17יהודה וארץ ישראל המה רכליך בחטי מנית ופנג ודבש ושמן וצרי נתנו מערבך׃
17Juda en het land Israels waren uw kooplieden; met tarwe van Minnit en Pannag, en honig, en olie, en balsem, dreven zij onderlingen handel met u.
18דמשק סחרתך ברב מעשיך מרב כל הון ביין חלבון וצמר צחר׃
18Damaskus dreef koophandel met u, om de veelheid uwer werken, vanwege de veelheid van allerlei goed; met wijn van Chelbon en witte wol.
19ודן ויון מאוזל בעזבוניך נתנו ברזל עשות קדה וקנה במערבך היה׃
19Ook leverden Dan en Javan, de omreizer, op uw markten; glad ijzer, kassie en kalmus was in uw onderlingen koophandel.
20דדן רכלתך בבגדי חפש לרכבה׃
20Dedan handelde met u met kostelijk gewand tot wagens.
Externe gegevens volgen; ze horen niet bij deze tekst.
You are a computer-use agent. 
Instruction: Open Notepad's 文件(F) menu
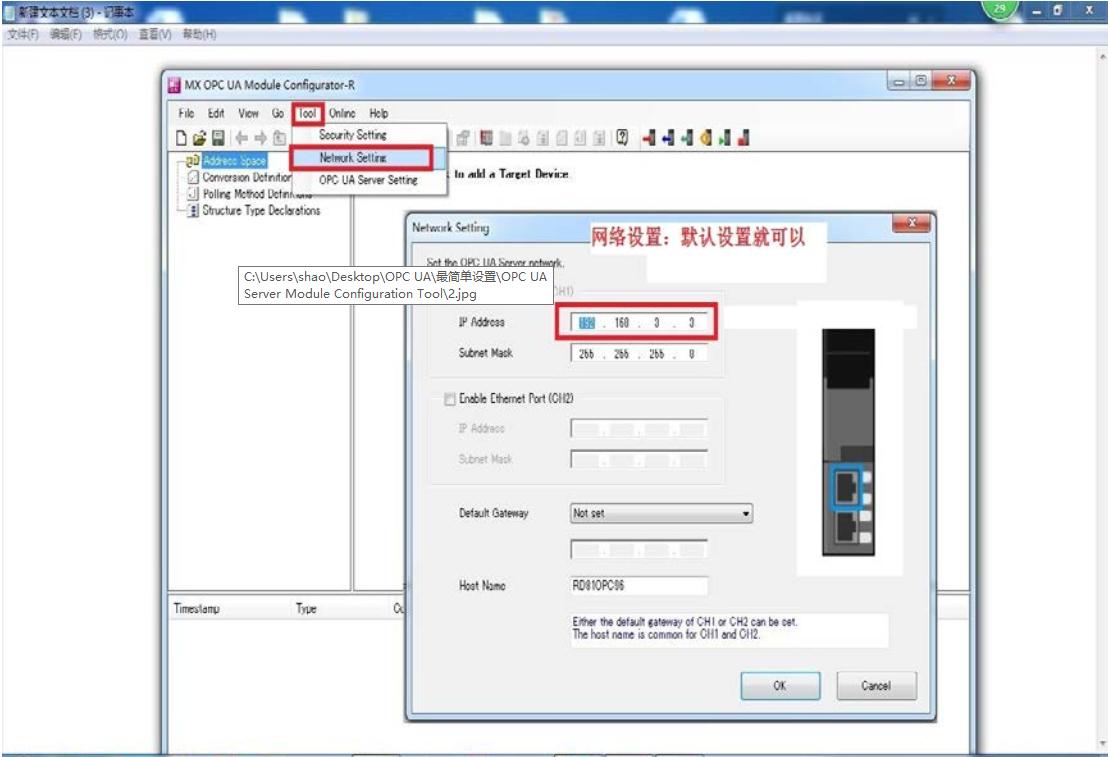pos(23,35)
21ערב וכל נשיאי קדר המה סחרי ידך בכרים ואילים ועתודים בם סחריך׃
21Arabie en alle vorsten van Kedar waren de kooplieden uwer hand; met lammeren, en rammen, en bokken, daarmede handelden zij met u.
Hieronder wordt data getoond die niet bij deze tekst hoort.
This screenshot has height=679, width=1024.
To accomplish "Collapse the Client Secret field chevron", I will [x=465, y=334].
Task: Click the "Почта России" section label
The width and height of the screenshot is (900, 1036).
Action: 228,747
22רכלי שבא ורעמה המה רכליך בראש כל בשם ובכל אבן יקרה וזהב נתנו עזבוניך׃
22De kooplieden van Scheba en Raema waren uw kooplieden; met alle hoofdspecerij, en met alle kostelijk gesteente en goud, handelden zij op uw markten.
23חרן וכנה ועדן רכלי שבא אשור כלמד רכלתך׃
23Haran, en Kanne, en Eden, de kooplieden van Scheba, Assur en Kilmad, handelden met u.
24המה רכליך במכללים בגלומי תכלת ורקמה ובגנזי ברמים בחבלים חבשים וארזים במרכלתך׃
24Die waren uw kooplieden met volkomen sieradien, met pakken van hemelsblauw en gestikt werk, en met schatkisten van schone klederen; gebonden met koorden, en in ceder gepakt, onder uw koopmanschap.
25אניות תרשיש שרותיך מערבך ותמלאי ותכבדי מאד בלב ימים׃
25De schepen van Tarsis zongen van u, vanwege den onderlingen koophandel met u; en gij waart vervuld, en zeer verheerlijkt in het hart der zeeen.
26במים רבים הביאוך השטים אתך רוח הקדים שברך בלב ימים׃
26Die u roeien, hebben u in grote wateren gevoerd; de oostenwind heeft u verbroken in het hart der zeeen.
27הונך ועזבוניך מערבך מלחיך וחבליך מחזיקי בדקך וערבי מערבך וכל אנשי מלחמתך אשר בך ובכל קהלך אשר בתוכך יפלו בלב ימים ביום מפלתך׃
27Uw goed, en uw marktwaren, uw onderlinge koophandel, uw zeelieden, en uw schippers; die uw breuken verbeteren, en die onderlingen handel met u drijven, en al uw krijgslieden, die in u zijn, zelfs met uw ganse gemeente, die in het midden van u is, zullen vallen in het hart der zeeen, ten dage van uw val.
28לקול זעקת חבליך ירעשו מגרשות׃
28Van het geluid des geschreeuws uwer schippers zullen de voorsteden beven.
29וירדו מאניותיהם כל תפשי משוט מלחים כל חבלי הים אל הארץ יעמדו׃
29En allen, die den riem handelen, zeelieden, en alle schippers van de zee, zullen uit hun schepen nederklimmen; op het land zullen zij staan blijven.
30והשמיעו עליך בקולם ויזעקו מרה ויעלו עפר על ראשיהם באפר יתפלשו׃
30En zij zullen hun stem over u laten horen, en bitterlijk schreeuwen; en zij zullen stof op hun hoofden werpen, zij zullen zich wentelen in de as.
31והקריחו אליך קרחה וחגרו שקים ובכו אליך במר נפש מספד מר׃
31En zij zullen zich over u gans kaal maken, en zakken aangorden; en zullen over u wenen met bitterheid der ziel, en bittere rouwklage.
32ונשאו אליך בניהם קינה וקוננו עליך מי כצור כדמה בתוך הים׃
32En zij zullen in hun gekerm een klaaglied over u opheffen, en over u weeklagen, zeggende: Wie is geweest als Tyrus, als de uitgeroeide in het midden der zee?
33בצאת עזבוניך מימים השבעת עמים רבים ברב הוניך ומערביך העשרת מלכי ארץ׃
33Als uw marktwaren uit de zeeen voortkwamen, hebt gij vele volken verzadigd; met de veelheid uwer goederen en uw onderlingen koophandel, hebt gij de koningen der aarde rijk gemaakt.
34עת נשברת מימים במעמקי מים מערבך וכל קהלך בתוכך נפלו׃
34Ten tijde, dat gij uit de zeeen verbroken zijt in de diepte der wateren, zijn uw onderlinge koophandel en uw ganse gemeente in het midden van u gevallen.
35כל ישבי האיים שממו עליך ומלכיהם שערו שער רעמו פנים׃
35Alle inwoners der eilanden zijn over u ontzet, en hun koningen staan de haren te berge, zij zijn verbaasd van aangezicht.
36סחרים בעמים שרקו עליך בלהות היית ואינך עד עולם׃
36De handelaars onder de volken fluiten u aan; gij zijt een grote schrik geworden, en zult er niet meer zijn tot in eeuwigheid.